--- Directions ---
• A. Using the passage that follows on post-earthquake saloon rules, decide whether each statement agrees with it: (i) The mayor pushed through saloon hours of 6AM to 8PM. (ii) Contemporary newspapers reported that saloons were ordered closed right after the disaster. (iii) The Germania's proprietor was arrested for drawing a beer after curfew. Answer yes or no for each, and quote the deciding words.
• B. In the passage that follows on post-earthquake saloon rules, why is it presumed that saloons were ordered closed immediately after the disaster? Answer in one to three sentences.
• C. Extend the passage that follows on post-earthquake saloon hours, picking up after its final sentence.

--- Text excerpt ---
Compare also the way police treated code violations: The proprietor of the downtown Germania was slapped on the wrist when an officer caught him drawing a beer after the earthquake curfew. The same officer Boyce later arrested the proprietor of a restaurant on lower 4th Street who violated the law by serving a plate of crackers as a "meal" to drinking men (read update here).
Saloon hours were restricted in the wake of the quake, but details are unclear. It's presumed that they were ordered closed immediately after the disaster just as they were in San Francisco, but there's no mention in the contemporary newspapers. We likewise don't know when they were allowed to reopen for limited daytime hours after signing an agreement to obey curfews (and probably other rules), but it was presumably about a month later. The thread picks up again in mid-June, as saloonkeepers were bridling under the restrictions that they could only be open from 8AM to 6PM. The City Council was inclined to return their hours to the pre-earthquake 5AM-Midnight, but the mayor forced through a rule that the new hours would be 6AM-8PM.

--- Supplied information ---
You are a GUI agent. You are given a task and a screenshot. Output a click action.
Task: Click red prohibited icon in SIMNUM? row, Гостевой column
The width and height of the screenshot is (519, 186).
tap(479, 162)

--- Replies ---
• A.
(i) Yes: "the mayor forced through a rule that the new hours would be 6AM-8PM."
(ii) No: "there's no mention in the contemporary newspapers."
(iii) No: "The proprietor of the downtown Germania was slapped on the wrist."

• B. The contemporary newspapers don't mention a closure. The presumption comes from the parallel with San Francisco, where saloons were ordered closed immediately after the disaster.

• C.
At the "Call No. 2" hearing, by the way, it came out that one of the witnesses against the place had repeatedly tried to bring a "lady" - quotes theirs, presumably to suggest that she was a prostitute - into the saloon, but wasn't allowed entry. Women were reportedly seen around the saloon (although witnesses couldn't be sure that they weren't seeing the housekeeper, who lived there). Another witness claimed that some time ago "two negroes came out of the saloon and addressed remarks to her." Apparently these vague allegations were serious enough to lose your business, if it happened to be a bar on the wrong side of the tracks.
City Council Meeting
Proprietor Pflugi, of the Germania Hotel, was summoned to appear before the council, it having been charged that he had kept his bar open after 6 o'clock in the evening. He stated that his bar had to do triple duty, bar, office, and sitting room, and that a portion of his boarders had to sit there Thursday night out of the rain, while the others ate their supper. He said he had not sold any liquor. Police officer Boyes said he saw a glass of beer drawn at 8 o'clock and carried out of the room. This glass, the proprietor claimed, was for the cook, who "would not work without his beer." Mr. Pflugi was allowed to go with an admonition. After the storm the bar must close.
Chief of Police Rushmore said other saloon men wanted to make their saloons into "offices." The matter was discussed and it was stated plainly that any liquor selling after 6 o'clock at night will result in the revocation of the license.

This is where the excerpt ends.